The MSH corpus contains MEDLINE abstracts automatically annotated using MeSH indexing terms.8 Originally, it has 203 ambiguous words, including 106 abbreviations, 88 words, and 9 terms that are a combination of abbreviations and words. Following previous work,14 we only included ambiguous words that have more than 100 instances so we have sufficient data for training and evaluation. This results in 198 ambiguous words.

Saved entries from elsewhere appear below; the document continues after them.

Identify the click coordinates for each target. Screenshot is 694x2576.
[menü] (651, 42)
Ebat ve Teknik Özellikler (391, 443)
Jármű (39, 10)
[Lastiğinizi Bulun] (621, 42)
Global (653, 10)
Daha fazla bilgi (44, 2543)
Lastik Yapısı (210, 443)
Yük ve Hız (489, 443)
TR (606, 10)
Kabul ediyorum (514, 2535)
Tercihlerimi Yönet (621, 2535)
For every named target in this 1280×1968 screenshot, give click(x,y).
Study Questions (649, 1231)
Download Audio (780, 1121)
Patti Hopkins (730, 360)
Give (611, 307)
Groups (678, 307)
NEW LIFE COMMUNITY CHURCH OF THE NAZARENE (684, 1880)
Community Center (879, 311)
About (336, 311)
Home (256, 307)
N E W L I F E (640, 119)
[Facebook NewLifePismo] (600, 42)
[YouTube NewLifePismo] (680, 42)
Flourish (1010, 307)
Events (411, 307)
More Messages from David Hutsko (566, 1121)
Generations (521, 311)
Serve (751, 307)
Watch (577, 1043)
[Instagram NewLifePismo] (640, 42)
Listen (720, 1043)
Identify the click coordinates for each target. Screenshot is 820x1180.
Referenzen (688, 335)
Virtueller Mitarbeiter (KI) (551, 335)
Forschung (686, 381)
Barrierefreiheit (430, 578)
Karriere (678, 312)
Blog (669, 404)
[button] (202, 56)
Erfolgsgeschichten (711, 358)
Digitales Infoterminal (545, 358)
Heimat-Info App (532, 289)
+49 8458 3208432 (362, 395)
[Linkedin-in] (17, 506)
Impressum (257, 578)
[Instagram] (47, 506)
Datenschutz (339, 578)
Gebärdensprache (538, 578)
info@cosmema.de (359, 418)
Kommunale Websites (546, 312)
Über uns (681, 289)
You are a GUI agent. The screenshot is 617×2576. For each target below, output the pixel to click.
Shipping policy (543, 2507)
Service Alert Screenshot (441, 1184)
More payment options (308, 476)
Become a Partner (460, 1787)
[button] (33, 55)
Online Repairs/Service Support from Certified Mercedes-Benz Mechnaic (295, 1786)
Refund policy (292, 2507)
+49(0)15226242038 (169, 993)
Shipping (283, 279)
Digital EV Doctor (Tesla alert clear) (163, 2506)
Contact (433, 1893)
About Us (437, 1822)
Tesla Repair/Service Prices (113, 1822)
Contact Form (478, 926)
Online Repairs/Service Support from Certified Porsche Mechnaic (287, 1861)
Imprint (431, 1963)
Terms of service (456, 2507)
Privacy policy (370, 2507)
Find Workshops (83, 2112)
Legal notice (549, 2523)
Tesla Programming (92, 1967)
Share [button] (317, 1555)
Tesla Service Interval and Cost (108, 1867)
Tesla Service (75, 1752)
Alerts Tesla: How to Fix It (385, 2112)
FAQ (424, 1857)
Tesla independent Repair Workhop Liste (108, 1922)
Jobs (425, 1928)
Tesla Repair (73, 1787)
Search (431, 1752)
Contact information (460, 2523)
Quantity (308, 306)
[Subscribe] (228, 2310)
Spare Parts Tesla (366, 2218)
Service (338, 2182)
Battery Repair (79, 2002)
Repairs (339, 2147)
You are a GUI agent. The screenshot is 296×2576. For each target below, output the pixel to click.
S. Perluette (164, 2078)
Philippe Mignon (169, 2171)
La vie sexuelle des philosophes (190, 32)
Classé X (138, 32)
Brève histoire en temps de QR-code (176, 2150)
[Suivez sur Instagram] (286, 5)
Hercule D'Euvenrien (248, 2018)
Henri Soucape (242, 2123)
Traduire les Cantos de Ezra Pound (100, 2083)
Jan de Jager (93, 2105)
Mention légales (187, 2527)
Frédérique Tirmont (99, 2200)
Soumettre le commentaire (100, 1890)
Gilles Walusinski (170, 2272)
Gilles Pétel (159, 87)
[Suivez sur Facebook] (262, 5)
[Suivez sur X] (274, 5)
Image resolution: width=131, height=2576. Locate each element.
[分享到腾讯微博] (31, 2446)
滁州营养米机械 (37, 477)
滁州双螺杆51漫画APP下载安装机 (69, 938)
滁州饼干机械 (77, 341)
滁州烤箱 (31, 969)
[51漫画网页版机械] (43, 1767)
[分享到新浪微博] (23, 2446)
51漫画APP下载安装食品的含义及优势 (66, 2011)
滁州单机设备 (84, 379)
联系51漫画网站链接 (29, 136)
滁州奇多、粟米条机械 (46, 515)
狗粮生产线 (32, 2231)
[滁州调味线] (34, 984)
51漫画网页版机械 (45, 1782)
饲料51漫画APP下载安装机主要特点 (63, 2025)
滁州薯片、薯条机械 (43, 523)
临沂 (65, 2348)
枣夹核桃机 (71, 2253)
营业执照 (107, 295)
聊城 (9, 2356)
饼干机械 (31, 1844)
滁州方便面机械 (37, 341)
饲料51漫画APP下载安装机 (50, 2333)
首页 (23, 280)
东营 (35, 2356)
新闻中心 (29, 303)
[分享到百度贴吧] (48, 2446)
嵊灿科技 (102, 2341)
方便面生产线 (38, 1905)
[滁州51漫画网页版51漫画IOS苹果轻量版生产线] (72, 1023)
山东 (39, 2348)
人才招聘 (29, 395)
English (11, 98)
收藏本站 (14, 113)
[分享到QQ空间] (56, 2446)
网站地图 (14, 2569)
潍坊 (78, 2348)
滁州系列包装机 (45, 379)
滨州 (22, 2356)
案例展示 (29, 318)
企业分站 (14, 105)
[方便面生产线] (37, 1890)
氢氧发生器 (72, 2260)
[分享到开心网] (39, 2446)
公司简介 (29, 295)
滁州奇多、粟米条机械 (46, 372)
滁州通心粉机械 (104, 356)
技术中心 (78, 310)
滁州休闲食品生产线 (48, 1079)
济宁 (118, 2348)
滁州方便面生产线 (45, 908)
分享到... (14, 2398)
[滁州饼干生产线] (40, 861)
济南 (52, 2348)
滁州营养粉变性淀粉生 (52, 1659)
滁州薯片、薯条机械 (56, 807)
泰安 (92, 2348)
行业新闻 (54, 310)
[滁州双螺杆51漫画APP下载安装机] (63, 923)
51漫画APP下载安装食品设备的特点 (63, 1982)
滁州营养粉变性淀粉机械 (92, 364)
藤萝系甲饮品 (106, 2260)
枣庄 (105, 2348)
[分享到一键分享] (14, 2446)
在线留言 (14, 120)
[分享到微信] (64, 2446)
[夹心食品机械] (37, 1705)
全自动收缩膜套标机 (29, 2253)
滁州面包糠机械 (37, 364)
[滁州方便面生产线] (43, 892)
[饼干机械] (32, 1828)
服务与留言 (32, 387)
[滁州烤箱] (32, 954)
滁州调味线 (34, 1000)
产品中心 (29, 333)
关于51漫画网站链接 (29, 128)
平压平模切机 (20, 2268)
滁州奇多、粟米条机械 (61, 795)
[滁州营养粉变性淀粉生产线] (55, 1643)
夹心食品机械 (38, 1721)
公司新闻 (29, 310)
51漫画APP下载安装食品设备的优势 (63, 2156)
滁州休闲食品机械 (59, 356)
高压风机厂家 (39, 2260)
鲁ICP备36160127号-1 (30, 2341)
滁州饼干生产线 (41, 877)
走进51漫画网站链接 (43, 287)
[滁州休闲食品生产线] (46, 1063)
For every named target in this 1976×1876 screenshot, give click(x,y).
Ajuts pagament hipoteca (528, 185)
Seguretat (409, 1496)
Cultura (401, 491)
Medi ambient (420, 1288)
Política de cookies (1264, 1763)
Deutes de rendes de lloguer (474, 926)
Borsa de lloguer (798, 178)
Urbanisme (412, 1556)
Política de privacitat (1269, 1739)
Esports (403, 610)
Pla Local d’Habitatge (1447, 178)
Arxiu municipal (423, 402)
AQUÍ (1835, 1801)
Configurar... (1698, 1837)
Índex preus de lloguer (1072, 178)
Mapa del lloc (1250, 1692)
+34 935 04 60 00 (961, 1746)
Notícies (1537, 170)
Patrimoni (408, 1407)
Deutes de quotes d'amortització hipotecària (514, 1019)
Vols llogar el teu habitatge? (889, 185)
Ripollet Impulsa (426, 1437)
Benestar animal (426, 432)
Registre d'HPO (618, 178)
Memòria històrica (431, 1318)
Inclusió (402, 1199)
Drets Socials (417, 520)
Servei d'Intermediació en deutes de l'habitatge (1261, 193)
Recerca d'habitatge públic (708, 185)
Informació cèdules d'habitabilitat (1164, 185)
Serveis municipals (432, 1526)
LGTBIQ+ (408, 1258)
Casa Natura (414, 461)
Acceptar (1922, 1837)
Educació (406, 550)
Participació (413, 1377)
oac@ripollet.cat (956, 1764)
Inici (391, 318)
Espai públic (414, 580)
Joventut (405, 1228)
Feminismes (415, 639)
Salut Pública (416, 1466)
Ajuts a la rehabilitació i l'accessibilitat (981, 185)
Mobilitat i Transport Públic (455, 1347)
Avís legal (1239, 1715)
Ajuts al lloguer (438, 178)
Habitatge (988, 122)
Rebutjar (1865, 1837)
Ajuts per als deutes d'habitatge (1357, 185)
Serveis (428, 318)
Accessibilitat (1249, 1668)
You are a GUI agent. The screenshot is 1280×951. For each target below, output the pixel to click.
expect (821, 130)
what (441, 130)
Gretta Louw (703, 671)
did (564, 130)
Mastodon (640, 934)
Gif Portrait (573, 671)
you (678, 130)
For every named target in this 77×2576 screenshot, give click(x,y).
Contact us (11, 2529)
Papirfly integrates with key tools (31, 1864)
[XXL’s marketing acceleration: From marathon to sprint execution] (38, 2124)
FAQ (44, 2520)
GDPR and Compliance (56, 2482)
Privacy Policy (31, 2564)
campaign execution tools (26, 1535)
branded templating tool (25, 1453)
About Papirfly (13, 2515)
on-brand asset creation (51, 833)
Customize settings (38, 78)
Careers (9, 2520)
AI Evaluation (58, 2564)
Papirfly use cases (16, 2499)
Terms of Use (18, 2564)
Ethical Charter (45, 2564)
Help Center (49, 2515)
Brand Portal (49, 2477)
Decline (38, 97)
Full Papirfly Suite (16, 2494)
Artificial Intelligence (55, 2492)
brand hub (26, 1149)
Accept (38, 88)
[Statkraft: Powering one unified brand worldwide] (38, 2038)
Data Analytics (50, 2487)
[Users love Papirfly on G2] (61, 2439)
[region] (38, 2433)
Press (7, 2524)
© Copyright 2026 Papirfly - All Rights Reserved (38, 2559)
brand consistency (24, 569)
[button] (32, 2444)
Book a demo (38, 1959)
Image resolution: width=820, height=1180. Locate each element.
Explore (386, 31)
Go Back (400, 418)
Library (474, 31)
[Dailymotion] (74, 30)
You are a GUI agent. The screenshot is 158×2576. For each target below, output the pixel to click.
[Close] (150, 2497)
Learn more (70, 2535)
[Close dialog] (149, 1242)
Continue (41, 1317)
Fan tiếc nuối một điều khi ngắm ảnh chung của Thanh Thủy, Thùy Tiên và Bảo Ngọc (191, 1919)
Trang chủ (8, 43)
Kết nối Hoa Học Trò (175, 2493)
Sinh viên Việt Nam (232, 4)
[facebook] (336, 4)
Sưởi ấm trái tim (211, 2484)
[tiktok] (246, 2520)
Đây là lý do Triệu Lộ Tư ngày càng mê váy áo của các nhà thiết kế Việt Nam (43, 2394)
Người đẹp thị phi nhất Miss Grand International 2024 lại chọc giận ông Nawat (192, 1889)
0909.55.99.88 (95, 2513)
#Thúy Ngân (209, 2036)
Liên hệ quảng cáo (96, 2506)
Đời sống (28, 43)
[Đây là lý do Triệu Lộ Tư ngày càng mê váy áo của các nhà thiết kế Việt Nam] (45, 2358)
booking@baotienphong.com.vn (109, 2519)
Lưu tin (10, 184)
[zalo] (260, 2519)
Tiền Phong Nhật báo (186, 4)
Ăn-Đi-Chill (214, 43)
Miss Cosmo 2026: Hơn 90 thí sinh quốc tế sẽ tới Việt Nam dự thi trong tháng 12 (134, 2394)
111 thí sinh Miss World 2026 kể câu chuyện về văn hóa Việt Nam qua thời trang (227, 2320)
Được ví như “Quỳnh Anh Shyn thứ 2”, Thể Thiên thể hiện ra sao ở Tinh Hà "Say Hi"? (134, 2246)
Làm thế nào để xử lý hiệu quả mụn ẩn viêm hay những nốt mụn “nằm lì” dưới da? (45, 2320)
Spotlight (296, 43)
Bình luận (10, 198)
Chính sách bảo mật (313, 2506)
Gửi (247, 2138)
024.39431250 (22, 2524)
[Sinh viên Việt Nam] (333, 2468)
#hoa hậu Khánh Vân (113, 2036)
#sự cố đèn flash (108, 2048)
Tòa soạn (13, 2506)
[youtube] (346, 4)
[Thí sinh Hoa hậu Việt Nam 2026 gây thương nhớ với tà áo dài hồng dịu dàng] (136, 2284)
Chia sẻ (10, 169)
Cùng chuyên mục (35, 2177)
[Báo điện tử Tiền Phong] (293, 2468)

The UMN corpus contains 75 ambiguous abbreviations in clinical notes collected by the Fairview Health Services affiliated with the University of Minnesota.25 500 instances for each abbreviation were randomly sampled from a total of 604,944 clinical notes. Each instance is a paragraph in which the abbreviation appeared. In this study, we excluded unsure and misused senses in training and evaluation.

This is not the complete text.